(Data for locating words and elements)
>> Begin

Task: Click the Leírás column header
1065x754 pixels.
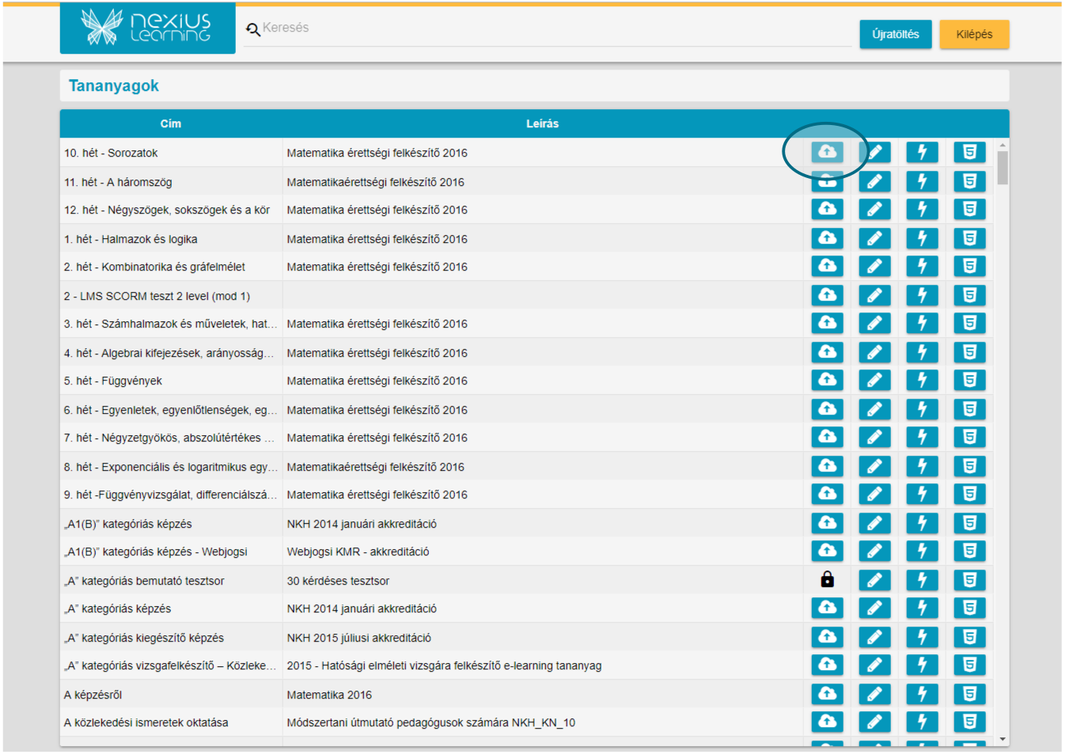Action: 542,123
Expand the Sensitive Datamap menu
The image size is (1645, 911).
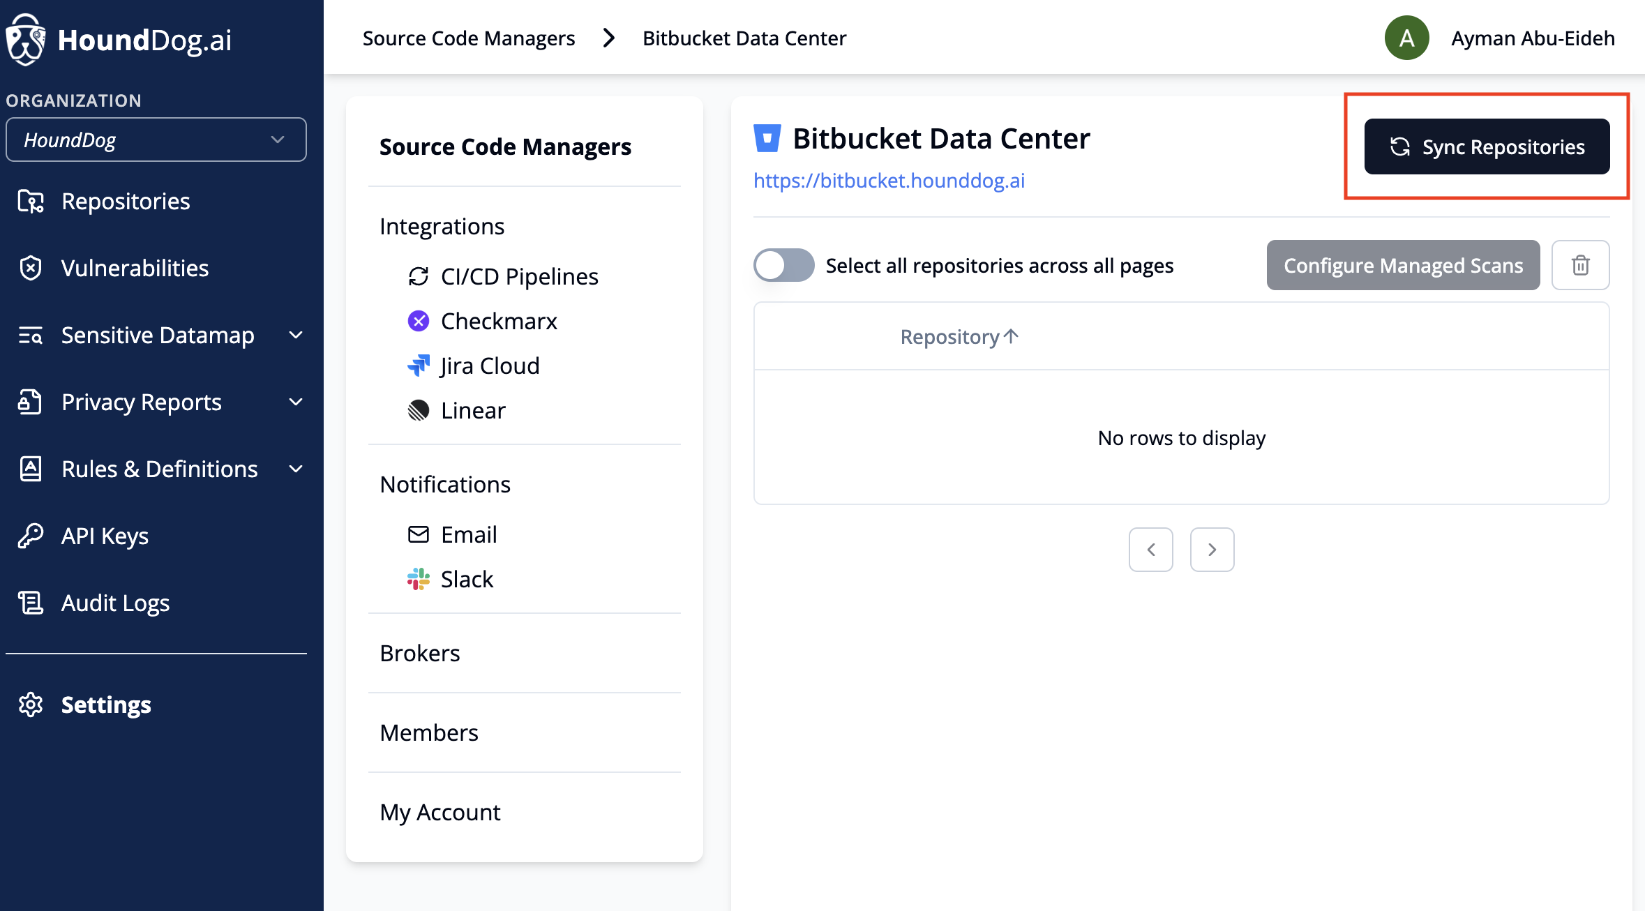[296, 335]
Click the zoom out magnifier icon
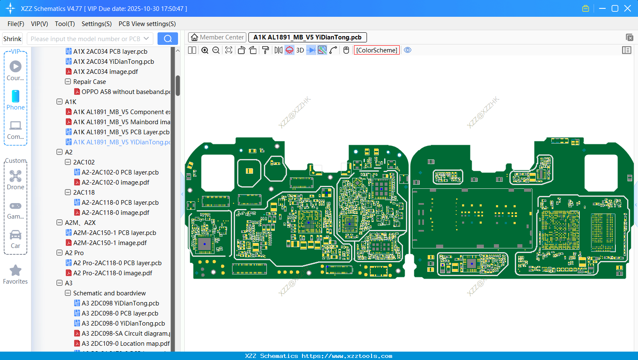Image resolution: width=638 pixels, height=360 pixels. pos(216,50)
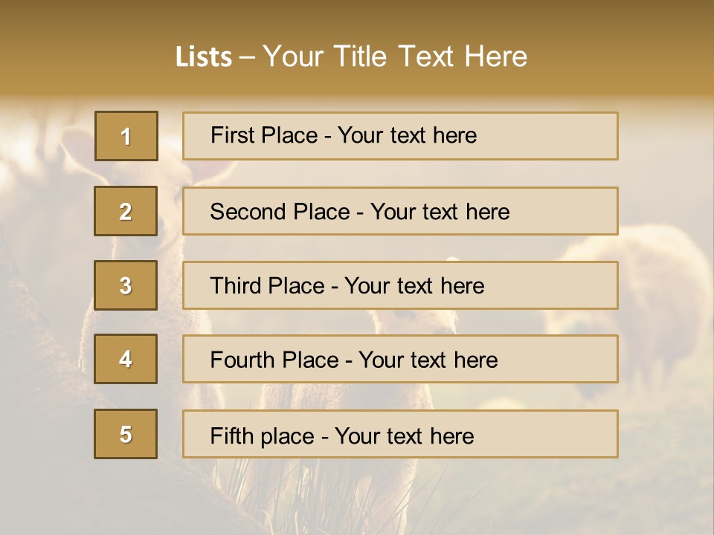The image size is (714, 535).
Task: Click the words "Second Place"
Action: pyautogui.click(x=279, y=212)
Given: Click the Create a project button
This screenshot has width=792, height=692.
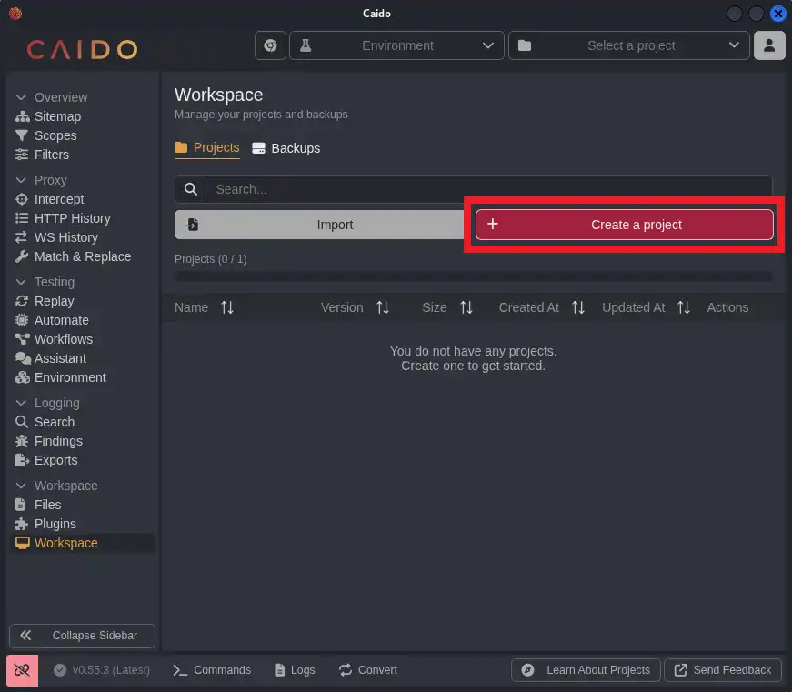Looking at the screenshot, I should pyautogui.click(x=624, y=225).
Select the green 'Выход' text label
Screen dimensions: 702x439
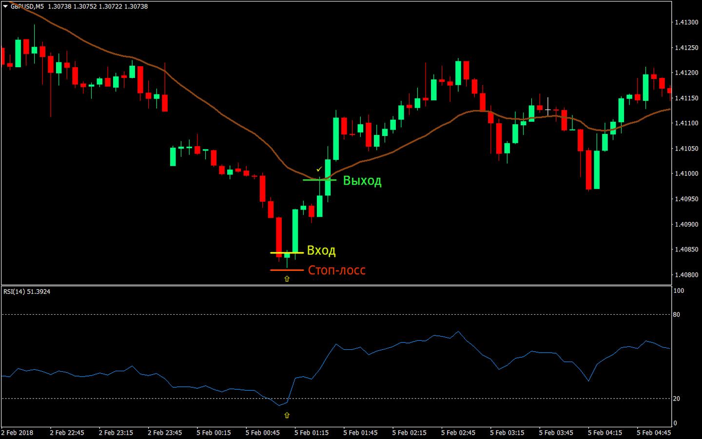[x=362, y=181]
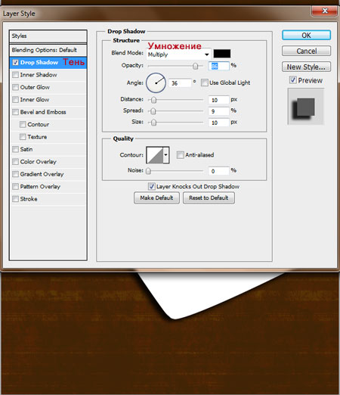
Task: Open the Blend Mode Multiply dropdown
Action: pyautogui.click(x=178, y=54)
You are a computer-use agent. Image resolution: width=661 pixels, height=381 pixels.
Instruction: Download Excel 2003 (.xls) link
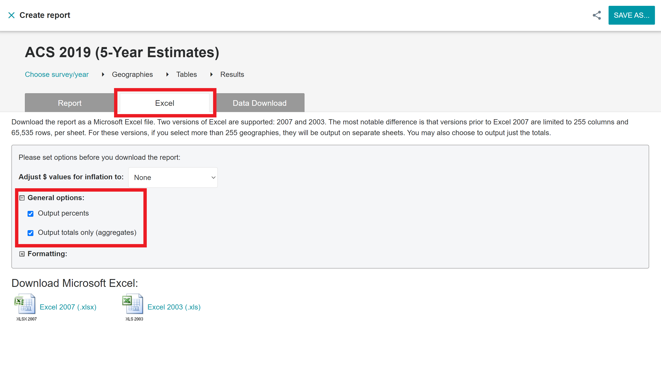click(174, 307)
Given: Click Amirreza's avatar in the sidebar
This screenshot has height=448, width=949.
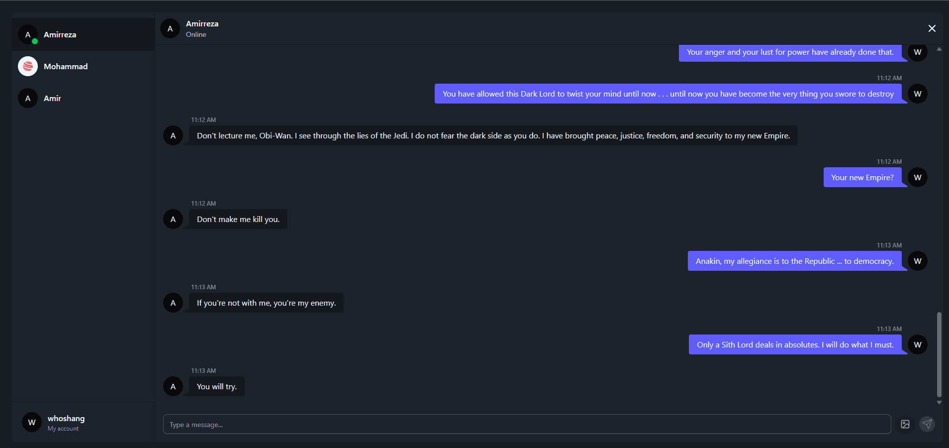Looking at the screenshot, I should click(x=28, y=34).
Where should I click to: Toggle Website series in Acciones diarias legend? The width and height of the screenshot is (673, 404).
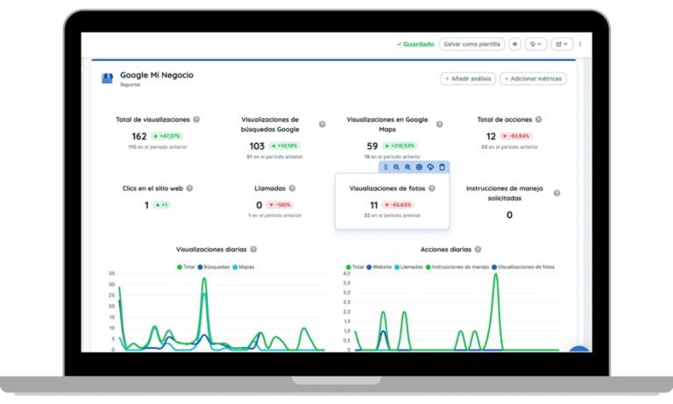379,266

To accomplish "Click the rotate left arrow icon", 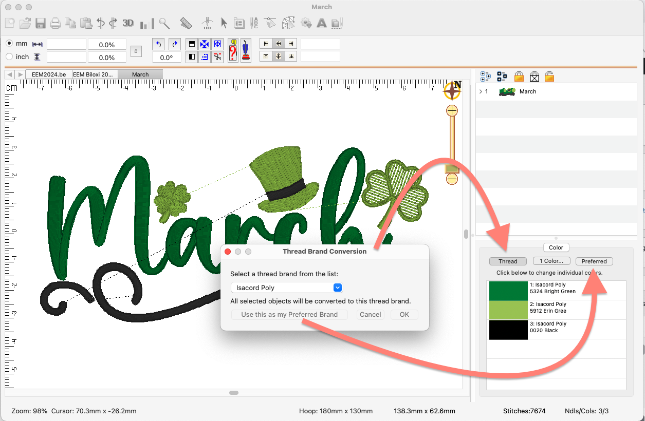I will (x=159, y=44).
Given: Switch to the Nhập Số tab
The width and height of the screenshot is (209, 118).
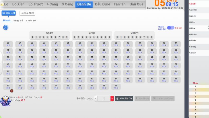Looking at the screenshot, I should pos(18,20).
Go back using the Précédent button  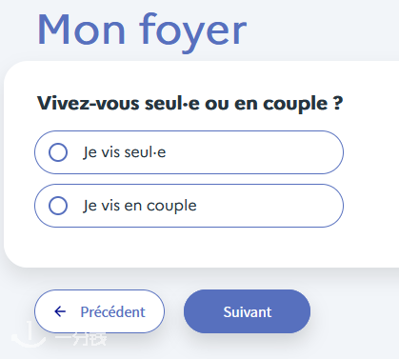99,311

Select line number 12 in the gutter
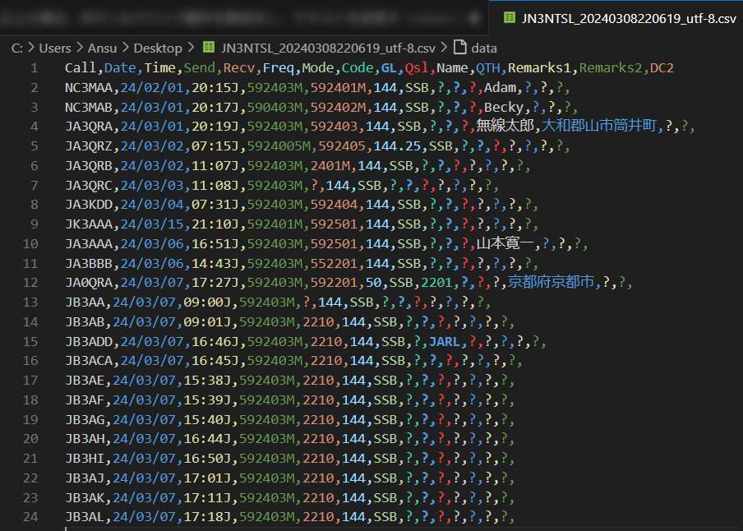tap(31, 282)
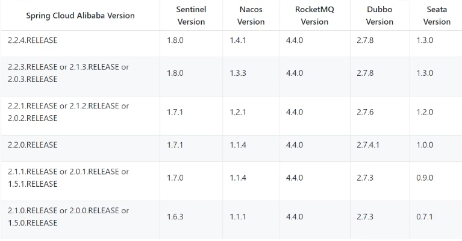Click the 2.1.1.RELEASE or 2.0.1.RELEASE cell
The width and height of the screenshot is (462, 241).
pos(67,178)
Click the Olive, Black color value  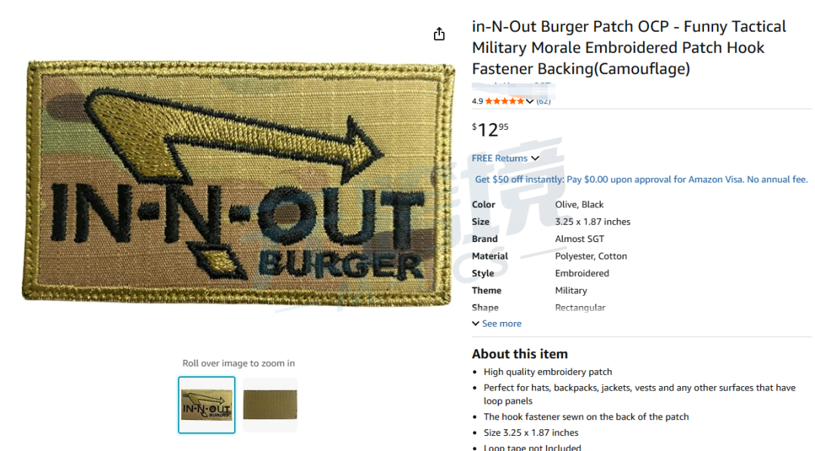(x=579, y=204)
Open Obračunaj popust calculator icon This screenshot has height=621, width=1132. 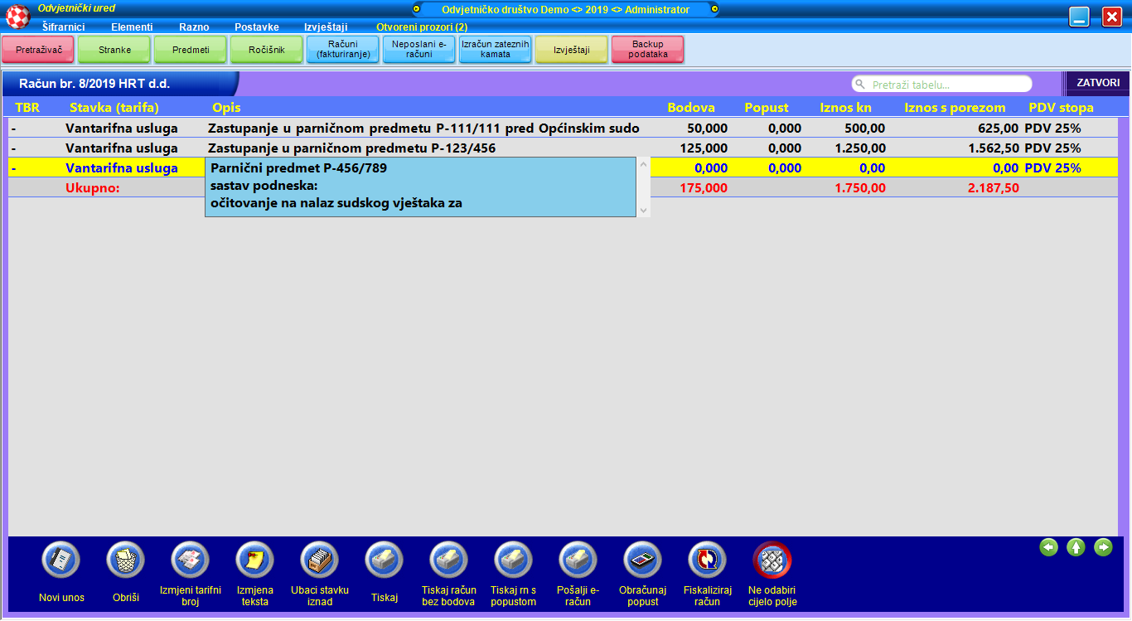pyautogui.click(x=643, y=561)
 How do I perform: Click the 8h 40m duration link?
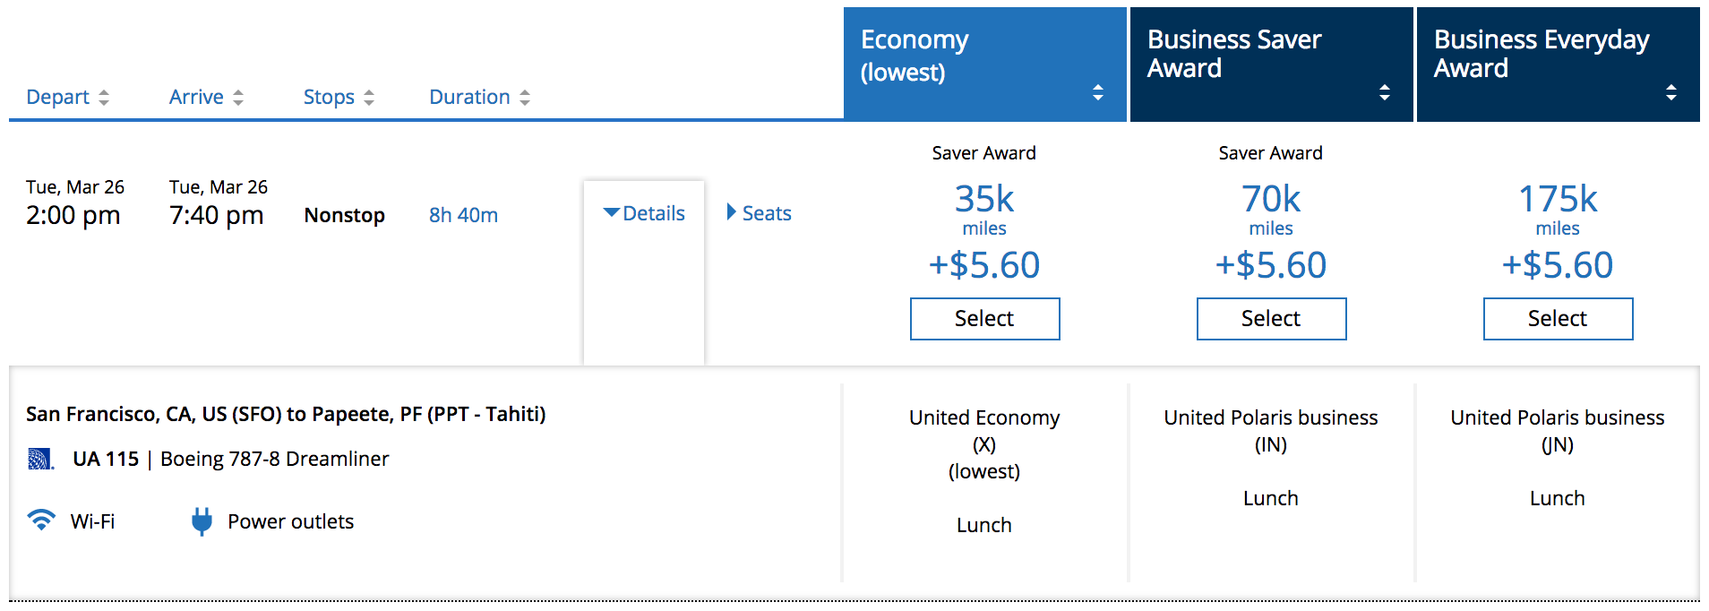(x=463, y=215)
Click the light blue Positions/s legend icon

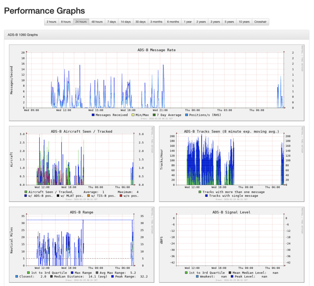coord(186,114)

>> End

Return everything from the start of the records down to the line containing "Action: pyautogui.click(x=178, y=54)", both ends included, unchanged and with the pictures left out.

Task: Click the Leírás column header
1065x754 pixels.
Action: 542,123
Expand the Sensitive Datamap menu
The image size is (1645, 911).
[296, 335]
Click the zoom out magnifier icon
Image resolution: width=638 pixels, height=360 pixels. pos(216,50)
The image size is (714, 535).
Task: Click the words "Second Place"
Action: pyautogui.click(x=279, y=212)
Given: Click the Create a project button
This screenshot has width=792, height=692.
Looking at the screenshot, I should pyautogui.click(x=624, y=225).
Select the green 'Выход' text label
Screen dimensions: 702x439
[x=362, y=181]
Task: Open the Blend Mode Multiply dropdown
Action: pyautogui.click(x=178, y=54)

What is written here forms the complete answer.